- Document segment -

((

I also wanted to get a feeling of the TCP listening backlog effect on that web server, so I did a number of tests for different backlogs: 1, 5, 128, 256. And, for the sake of completion, I also intended to run the stress tests against a single-thread and SMP-enabled Erlang VM configurations.

For a testing engine, I drafted a perl wrapper around the old httperf routine, which throws 1000, 2000, …, 10000 requests per second at a web site a number of times, averages data, captures error rates, and saves the result into a CSV for colorful graphing. There's nothing fancy about this perl wrapper, here it is.

Test bed was a 4 core 2.5GHz Xeon L5420 running the web server, and another such system as a source of requests. FreeBSD-7.2. Erlang R13B01. HiPE did not make a sound difference, see my email to erlang-questions.

Here are the graphs for the different TCP listening backlog and SMP/Non-SMP variables. It shows backlog of 128 entries as a sweet spot irrespectively of SMP mode. Incidentally, a Tornado web server also uses backlog of 128 by default. Yaws uses 5, which is Erlang's gen_tcp's default value.

Non-SMP Yucan (1 core)SMP Yucan (4 core)Side notes
About 3k requests per second for Non-SMP, and surprizing 2kRPS for SMP. Not good. Understandable. Red stuff means errors, normalized; red value should be as close to zero as possible. 100 on this scale means 1% requests never finished or finished badly.
Here, with backlog of 5 we see almost 3k requests per second for non-SMP system and a satisfactory almost 4k for SMP system.
Best backlog value!

A tiny bit better than before on Non-SMP front and a great margin better on SMP configuration. 8k RPS for sure, maybe even honest 8500.

))

- Supplied information -
((

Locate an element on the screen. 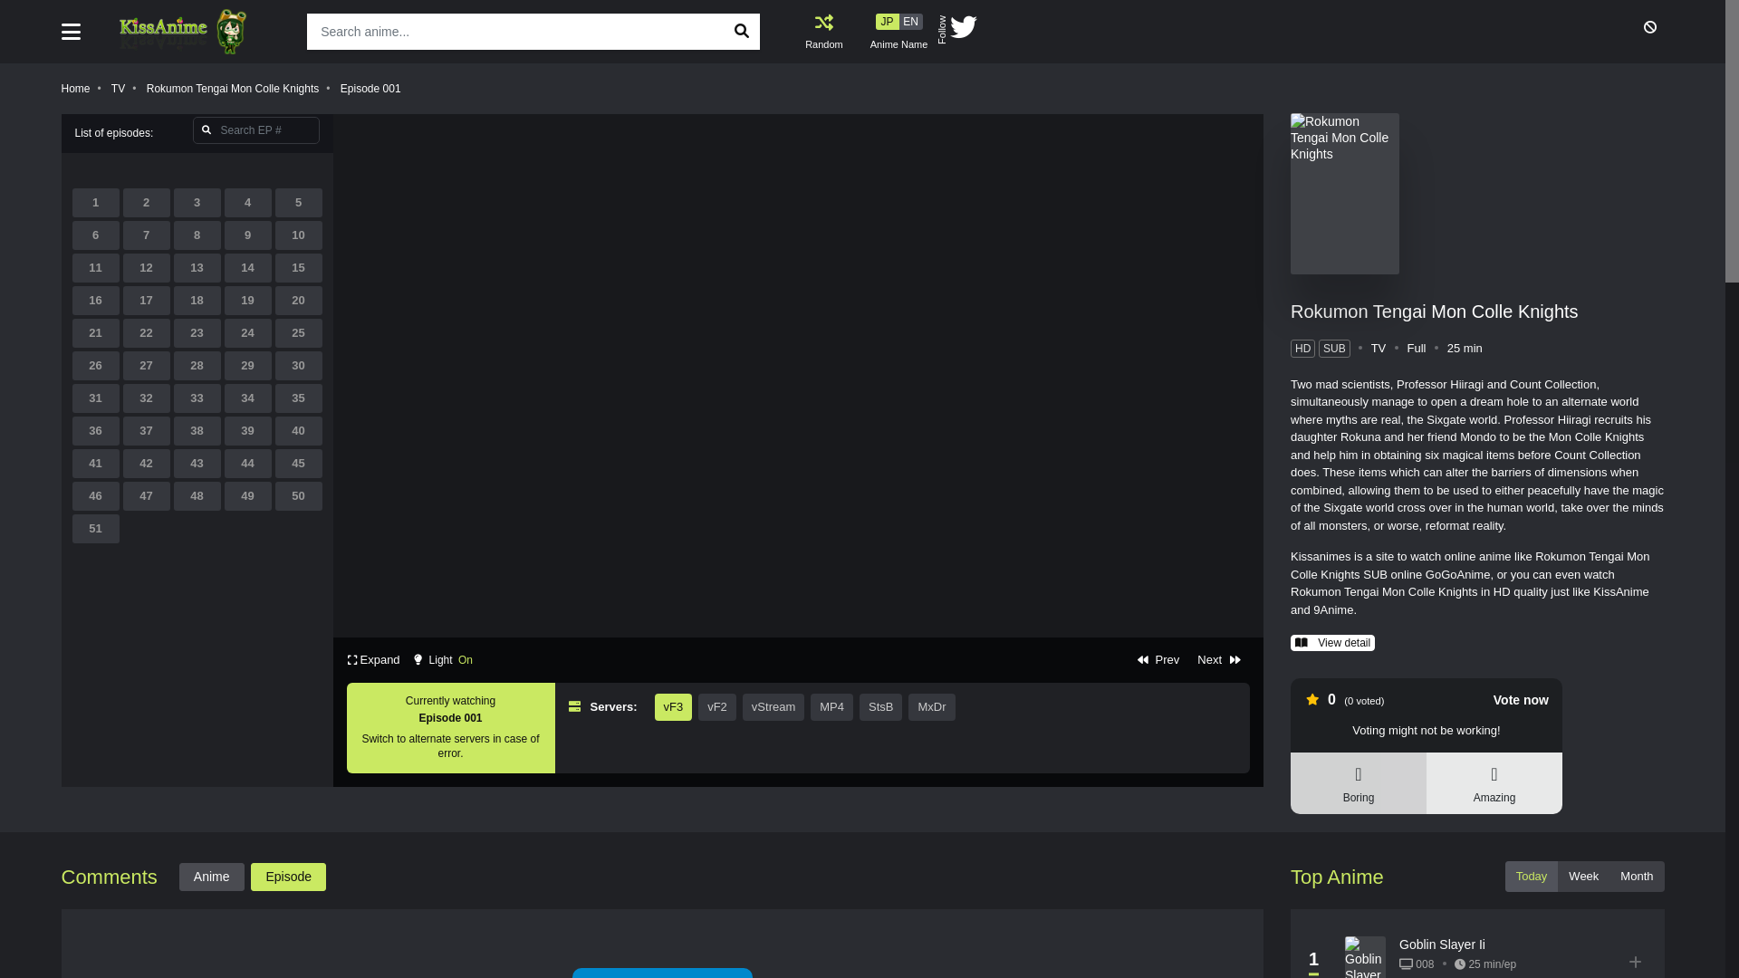 The width and height of the screenshot is (1739, 978). '29' is located at coordinates (246, 366).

))

- What you need to do -
**a)** In the Erlang web server benchmark text, which TCP listening backlog value is called the sweet spot?
**b)** Carry the Erlang web server benchmark text forward from its final sentence.
The material comes from a source separate from the Erlang web server benchmark text.

- List of answers -
**a)** A backlog of 128 entries, regardless of SMP mode.

**b)**
Clearly, more is not always better. 256 entries long TCP backlog hurts performance noticeably in both SMP and Non-SMP systems. But we can state 3k/8k requests per second anyway.

Now, since we see that TCP listening backlog of 128 is a sweet spot for at least Yucan, and also is a default setting for Tornado, let's fix that backlog setting at 128. First, let's compare Yucan and Yaws side by side:

Oh, my dear! What the hell is that? Whereas Yucan runs close to 8500 requests per second on 4 cores, Yaws is only 2k, maybe 2.5k per second on the same SMP system! It can be explained to a degree by the fact that I used the production configuration for Yaws, with custom #arg rewriter which adds a bit to the running time. Also, Yaws itself is not the simplest piece of code, and perhaps has accumulated some inefficiencies over time which prevent it from scoring well against 180 lines of Yucan.

But anyway, Yaws' 2k RPS is for a production configuration, not just a tiny benchmark.

Let's go to the Tornado web server test, which is clearly a tiny benchmark (see http://www.tornadoweb.org/, I just copied these 15 lines of code off that page and used it). We switch Yucan to the Non-SMP mode to compare apples with apples.

The good part: in a single thread configuration (listed as 3.3k RPS on AMD 2.4 GHz) it showed 4k RPS on my 2.5 GHz Xeon. Which is clearly faster than Yucan's 3.5k RPS in the same single thread configuration.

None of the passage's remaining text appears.